Having observed Hewlett-Packard from the inside for almost 18 months now, I'm struck by a paradox: our economy is a chaotic marketplace of capitalist competition, practiced and championed by corporations, but internally, companies are run as top-down, centrally-planned dictatorships. Why is that? Why isn't a company simply a microcosm of the larger economy?
Take the case of IT services: inside HP, there is a large IT organization, and they provide services to the rest of the company. When my group joined HP, we had no choice about how to get, for example, email service. The IT group provided email, and we used it. When we need to buy a laptop, there is one group that provides that service. When we need servers hosted, we have only one place to turn.
I'm sure the reason for this is the efficiency gained by eliminating redundancy. If there were two groups providing email services, surely one group could do the job of both, with less total staff, equipment, and so on.
That's certainly true, but then why don't we apply the same logic to the larger economy? After all, HP's email group has a huge overlap with Dell's, IBM's, Sun's, Microsoft's, and so on. Couldn't our economy gain by eliminating the overlap? When these questions are considered at the national level, we tout the increased efficiency produced by competition. The economy as a whole gains from the pressure competition puts on each company. Without competition, there is no incentive to improve, no reason to do your best. In a centrally-planned nationalized economy, incompetence is not punished, incentives are mis-aligned, and apathy takes over. There's no reason to improve because your customers have nowhere else to turn, poor service will not lead to loss of business, there's no price pressure, and your existence is guaranteed by the state.
That's logic that every capitalist believes, and we laugh at economies that have tried central planning and failed. So why doesn't the same logic hold inside companies? Why are monopolies and lack of competition not just accepted, but enforced? Don't we believe the same forces will be at work? Is there any compelling reason to improve if you have no competition?
Why couldn't a company have three IT groups (call them Red, Green, and Blue).
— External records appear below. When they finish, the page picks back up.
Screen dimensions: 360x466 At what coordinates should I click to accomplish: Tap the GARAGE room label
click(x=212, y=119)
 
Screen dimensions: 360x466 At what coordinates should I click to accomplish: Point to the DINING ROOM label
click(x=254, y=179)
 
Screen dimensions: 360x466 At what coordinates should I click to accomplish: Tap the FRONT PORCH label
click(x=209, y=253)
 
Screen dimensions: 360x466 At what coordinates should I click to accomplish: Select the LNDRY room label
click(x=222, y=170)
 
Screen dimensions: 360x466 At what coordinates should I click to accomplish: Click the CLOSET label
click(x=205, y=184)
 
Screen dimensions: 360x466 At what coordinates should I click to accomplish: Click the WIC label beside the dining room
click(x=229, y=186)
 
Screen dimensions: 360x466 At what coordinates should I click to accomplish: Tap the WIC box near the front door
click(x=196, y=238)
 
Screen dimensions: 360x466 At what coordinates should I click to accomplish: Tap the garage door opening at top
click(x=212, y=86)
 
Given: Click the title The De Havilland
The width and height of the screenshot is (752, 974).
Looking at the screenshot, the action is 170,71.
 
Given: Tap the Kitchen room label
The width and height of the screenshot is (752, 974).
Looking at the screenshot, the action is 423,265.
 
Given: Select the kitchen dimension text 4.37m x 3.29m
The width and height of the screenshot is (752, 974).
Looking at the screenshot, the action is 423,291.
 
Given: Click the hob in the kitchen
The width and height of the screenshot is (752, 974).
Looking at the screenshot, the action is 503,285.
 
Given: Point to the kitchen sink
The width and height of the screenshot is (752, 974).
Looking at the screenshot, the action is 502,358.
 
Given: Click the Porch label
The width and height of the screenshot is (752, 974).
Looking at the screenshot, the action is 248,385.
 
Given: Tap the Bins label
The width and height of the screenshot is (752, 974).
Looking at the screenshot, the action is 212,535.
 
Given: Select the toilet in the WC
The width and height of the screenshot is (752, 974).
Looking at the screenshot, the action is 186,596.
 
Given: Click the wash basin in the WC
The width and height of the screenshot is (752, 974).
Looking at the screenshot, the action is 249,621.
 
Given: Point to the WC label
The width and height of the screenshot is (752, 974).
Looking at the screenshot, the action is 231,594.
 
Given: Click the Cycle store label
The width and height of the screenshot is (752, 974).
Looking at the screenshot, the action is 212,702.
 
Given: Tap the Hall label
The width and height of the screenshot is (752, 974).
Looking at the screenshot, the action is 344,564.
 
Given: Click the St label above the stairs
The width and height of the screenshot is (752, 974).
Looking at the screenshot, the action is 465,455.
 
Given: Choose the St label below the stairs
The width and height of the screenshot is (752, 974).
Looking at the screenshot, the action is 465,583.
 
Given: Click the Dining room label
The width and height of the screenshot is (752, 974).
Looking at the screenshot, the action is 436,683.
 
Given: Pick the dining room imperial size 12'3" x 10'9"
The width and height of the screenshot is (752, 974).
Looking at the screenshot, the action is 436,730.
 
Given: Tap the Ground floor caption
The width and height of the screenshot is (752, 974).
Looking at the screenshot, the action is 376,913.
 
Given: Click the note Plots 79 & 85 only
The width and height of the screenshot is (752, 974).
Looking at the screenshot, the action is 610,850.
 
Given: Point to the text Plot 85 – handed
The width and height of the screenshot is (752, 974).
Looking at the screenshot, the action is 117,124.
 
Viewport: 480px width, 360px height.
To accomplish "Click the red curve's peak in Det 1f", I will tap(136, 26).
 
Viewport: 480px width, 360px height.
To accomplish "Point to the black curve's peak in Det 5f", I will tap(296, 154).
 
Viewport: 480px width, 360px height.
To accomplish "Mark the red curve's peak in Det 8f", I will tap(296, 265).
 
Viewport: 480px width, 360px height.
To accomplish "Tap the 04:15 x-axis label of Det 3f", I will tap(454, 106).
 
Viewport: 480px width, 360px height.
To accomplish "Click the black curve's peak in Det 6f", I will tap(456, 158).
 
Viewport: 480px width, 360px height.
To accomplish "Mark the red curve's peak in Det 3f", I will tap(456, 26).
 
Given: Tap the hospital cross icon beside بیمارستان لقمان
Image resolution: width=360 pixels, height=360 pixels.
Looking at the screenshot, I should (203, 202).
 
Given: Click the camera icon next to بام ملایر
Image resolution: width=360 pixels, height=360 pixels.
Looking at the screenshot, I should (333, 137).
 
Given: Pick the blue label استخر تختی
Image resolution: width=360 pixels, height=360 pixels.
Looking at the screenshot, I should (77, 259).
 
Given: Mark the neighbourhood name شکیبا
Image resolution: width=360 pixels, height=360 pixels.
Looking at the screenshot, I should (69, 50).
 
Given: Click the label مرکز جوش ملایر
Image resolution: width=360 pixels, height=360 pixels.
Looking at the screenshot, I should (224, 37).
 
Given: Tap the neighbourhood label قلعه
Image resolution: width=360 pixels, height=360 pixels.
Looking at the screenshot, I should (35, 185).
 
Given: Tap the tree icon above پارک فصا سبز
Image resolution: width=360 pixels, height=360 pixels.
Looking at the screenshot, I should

Each is separate, and lives or dies based on their ability to attract business from the rest of the company. When my group needs servers hosted, we shop around. Maybe Red is the deluxe service, and Blue is economy, and we've heard from friends that Green has the best service. For whatever reason, we choose one of them, and spend our internal dollars with them. The groups will compete, and that competition will force them to optimize and find the best solutions for their customers. If they don't, they will go out of business.
I know it seems wasteful to have all that going on inside a company. There will be duplication. But remember the capitalist logic: without competition, there's no reason to do your best. Just as with the larger economy, the duplication will be worth it because of the increased efficiency forced by competition. And without competition, your only option will be a poor one.
Of course, not all work inside corporations could be run this way. For example, legal departments deal with the outside world, and the corporation must speak with one voice there. But couldn't competition be used in at least some parts of large companies?
Where's the flaw in this logic? Why isn't competition inside corporations a good idea?